## Problem
Return every line of the entries that includes the word "agent".

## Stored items
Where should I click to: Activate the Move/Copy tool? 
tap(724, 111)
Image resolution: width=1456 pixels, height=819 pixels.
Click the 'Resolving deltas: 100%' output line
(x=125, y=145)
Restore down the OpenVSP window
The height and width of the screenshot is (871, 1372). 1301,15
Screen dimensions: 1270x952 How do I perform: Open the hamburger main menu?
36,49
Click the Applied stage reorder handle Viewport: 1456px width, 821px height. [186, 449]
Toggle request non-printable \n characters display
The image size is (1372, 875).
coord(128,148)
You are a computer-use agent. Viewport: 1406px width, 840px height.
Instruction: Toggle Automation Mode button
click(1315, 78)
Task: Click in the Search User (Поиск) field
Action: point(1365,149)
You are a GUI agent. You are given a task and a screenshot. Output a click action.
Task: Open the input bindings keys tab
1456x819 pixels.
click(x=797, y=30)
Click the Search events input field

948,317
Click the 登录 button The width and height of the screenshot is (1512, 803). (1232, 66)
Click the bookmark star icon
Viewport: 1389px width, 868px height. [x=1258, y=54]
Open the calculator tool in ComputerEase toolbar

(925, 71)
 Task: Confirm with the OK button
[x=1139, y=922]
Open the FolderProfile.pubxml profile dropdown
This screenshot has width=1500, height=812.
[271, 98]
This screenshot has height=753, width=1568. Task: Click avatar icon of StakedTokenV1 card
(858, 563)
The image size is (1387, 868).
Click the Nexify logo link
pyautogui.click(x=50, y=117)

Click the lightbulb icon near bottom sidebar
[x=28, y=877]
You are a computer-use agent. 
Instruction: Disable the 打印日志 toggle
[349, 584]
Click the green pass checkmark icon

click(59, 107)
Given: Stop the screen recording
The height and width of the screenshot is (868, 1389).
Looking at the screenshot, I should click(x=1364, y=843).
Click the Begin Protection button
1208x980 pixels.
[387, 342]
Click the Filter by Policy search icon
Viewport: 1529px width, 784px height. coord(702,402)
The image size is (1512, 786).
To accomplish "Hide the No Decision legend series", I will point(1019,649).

## Task response
You are a computer-use agent. Viewport: 1406px width, 840px height.
You are a GUI agent. You are given a task and a screenshot. Output a click action.
You are a computer-use agent. 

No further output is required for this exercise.